I have applied compensation curves with AutoEQ and various results from here: https://github.com/jaakkopasanen/AutoEq/tree/master/results
I have used Grado SR60i, AKG K701, HIFIMAN Deva Pro for those tests. The results were strange with all of them, for me mids were too strong and I was bothered especially by the high-end loss.
I know about the history, but I am not convinced of the "science" behind it. Mainly because is based on "a panel of 10 trained listeners" that were not specified.
Education and genre preference has a lot to do with how music is perceived by the brain. All those "listeners" seemed to prefer the female voice and really hated the cymbals/high hat.
To me that's not good at all...
Am I alone in this?
It's by far the most involved and solid series of studies on a preferred headphone FR that were publicly(at least for a time) available.
2/ The result is a statistical one. Nowhere did they claim that it would or should please you or me in particular. When cool dude Olive discussed one of their headphone following the target pretty tightly, he had stats on how many would prefer it over something else, and that was 64%. It leaves plenty of room for you and your personal taste.
3/ The curve is from a specific measurement rig(that basically nobody posting graphs on this forum is using), and Autoeq is an aggregate of graphs that Jaako collected online. So it wouldn't be at all surprising to find out deviations from target of varying amplitudes on most compensations. It is also going to be the case for most reviewers showing the Harman curve or using it to compensate their graphs. They may, or may not use the right curve for their system. Even then, the pairs of headphones you're using probably has a few dB here and there that differ from the pair measured(+pad wear+...).
4/ Listening level(cf. equal loudness contour), age and hearing damage.
5/ Just personal taste from a lifetime of more or less conventional experiences.
I am curious... Would it be possible to know what's your age (as a range if you want)?

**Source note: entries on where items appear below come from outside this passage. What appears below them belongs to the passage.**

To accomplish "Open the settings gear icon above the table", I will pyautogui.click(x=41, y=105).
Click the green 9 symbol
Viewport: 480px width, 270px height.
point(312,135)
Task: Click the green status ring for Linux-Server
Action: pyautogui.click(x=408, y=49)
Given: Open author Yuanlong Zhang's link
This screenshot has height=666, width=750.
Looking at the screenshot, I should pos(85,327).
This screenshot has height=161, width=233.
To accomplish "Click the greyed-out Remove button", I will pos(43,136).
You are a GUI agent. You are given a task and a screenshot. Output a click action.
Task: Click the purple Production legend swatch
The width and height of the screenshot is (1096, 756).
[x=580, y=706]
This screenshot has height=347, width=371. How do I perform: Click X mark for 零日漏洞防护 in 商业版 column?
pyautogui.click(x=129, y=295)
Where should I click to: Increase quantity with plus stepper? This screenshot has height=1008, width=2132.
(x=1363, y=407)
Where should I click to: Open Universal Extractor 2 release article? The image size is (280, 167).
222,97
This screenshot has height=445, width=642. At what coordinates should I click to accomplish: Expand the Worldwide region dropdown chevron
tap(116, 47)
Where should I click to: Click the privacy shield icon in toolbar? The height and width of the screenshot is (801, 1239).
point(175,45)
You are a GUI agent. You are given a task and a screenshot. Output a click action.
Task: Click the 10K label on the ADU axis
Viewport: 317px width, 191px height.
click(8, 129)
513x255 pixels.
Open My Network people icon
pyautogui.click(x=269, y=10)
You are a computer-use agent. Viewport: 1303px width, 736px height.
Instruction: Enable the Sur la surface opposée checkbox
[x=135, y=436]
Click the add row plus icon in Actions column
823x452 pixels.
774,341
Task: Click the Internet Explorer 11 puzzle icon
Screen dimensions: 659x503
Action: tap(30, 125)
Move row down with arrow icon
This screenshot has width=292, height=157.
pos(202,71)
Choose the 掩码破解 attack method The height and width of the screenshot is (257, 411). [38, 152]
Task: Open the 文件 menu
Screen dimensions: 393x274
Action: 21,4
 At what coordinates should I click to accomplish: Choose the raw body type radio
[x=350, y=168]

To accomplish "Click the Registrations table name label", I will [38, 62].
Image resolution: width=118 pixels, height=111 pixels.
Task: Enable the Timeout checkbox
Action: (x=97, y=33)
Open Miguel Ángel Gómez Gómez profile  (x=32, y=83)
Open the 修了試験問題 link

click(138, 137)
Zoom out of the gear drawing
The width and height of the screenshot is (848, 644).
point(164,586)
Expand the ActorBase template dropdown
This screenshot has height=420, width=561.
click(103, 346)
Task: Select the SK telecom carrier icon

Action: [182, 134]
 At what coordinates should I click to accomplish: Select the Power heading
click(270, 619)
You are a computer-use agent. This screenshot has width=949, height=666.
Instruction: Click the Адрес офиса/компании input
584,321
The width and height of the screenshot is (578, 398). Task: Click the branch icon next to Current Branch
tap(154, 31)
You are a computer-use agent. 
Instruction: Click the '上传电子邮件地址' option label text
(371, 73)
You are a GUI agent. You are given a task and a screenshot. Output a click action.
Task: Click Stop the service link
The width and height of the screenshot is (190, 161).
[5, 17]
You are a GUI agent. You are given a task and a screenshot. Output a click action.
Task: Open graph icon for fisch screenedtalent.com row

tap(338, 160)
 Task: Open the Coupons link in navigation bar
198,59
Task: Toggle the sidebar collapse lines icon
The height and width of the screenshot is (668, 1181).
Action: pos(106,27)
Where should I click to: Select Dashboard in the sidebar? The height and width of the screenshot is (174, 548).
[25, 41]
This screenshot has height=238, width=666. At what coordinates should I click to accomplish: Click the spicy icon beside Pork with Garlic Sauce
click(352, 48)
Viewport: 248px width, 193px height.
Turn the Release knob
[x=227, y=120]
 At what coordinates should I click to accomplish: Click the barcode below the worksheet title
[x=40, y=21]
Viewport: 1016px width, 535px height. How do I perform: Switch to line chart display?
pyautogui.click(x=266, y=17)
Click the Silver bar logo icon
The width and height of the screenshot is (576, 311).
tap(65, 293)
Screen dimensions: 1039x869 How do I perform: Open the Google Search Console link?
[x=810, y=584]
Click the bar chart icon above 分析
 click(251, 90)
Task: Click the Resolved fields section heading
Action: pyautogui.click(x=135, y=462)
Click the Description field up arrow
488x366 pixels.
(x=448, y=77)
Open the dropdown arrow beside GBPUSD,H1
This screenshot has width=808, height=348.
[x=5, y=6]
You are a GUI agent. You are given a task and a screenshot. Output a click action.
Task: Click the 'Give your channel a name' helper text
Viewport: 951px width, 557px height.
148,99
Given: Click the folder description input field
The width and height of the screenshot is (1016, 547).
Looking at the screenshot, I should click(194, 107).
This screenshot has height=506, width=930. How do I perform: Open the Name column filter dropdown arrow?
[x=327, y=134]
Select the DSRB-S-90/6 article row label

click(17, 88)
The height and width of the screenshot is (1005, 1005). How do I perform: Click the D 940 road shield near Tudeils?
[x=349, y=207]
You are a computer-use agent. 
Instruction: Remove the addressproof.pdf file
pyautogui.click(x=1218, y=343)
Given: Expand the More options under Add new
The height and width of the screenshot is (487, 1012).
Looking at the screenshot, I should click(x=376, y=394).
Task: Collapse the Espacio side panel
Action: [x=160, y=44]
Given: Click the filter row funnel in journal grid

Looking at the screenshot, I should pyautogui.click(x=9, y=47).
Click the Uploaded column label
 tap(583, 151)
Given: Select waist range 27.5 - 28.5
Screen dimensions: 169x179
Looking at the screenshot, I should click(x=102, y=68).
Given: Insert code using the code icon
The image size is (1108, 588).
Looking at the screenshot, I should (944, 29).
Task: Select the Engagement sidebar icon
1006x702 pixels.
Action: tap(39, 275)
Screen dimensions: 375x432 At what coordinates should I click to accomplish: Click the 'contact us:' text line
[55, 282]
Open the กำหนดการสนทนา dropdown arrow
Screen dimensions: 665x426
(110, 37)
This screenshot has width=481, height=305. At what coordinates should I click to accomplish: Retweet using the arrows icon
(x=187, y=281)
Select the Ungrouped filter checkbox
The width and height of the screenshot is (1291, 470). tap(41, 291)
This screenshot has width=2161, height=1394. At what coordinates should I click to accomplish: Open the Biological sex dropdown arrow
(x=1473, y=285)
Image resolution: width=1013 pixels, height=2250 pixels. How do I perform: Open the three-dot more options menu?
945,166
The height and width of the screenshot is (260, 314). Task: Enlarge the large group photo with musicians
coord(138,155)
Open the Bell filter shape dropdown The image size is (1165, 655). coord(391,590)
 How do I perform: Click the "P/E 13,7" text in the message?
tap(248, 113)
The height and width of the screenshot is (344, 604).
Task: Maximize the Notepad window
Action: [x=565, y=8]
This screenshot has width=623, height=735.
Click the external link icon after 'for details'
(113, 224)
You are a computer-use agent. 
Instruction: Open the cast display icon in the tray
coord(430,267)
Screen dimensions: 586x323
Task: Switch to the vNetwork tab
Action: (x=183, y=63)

Maybe that makes the difference?
I'm 45 and I approve this message.. I mean, my preferred response is pretty much right between DF and Harman, so both were a very good starting target for me that I would just fine-tune with EQ. The amount of bass I like, changes greatly depending on the type of headphone and I'm guessing the quality of the seal on my head(Something clearly mentioned by Olive). I have some intuition that the wider the driver, the less I feel the urge to get boosted low freqs(for whatever reason).
All in all, I guess you can interpret my case as validation that the Harman curve is pretty good for me, and also that it isn't. I'm not difficult.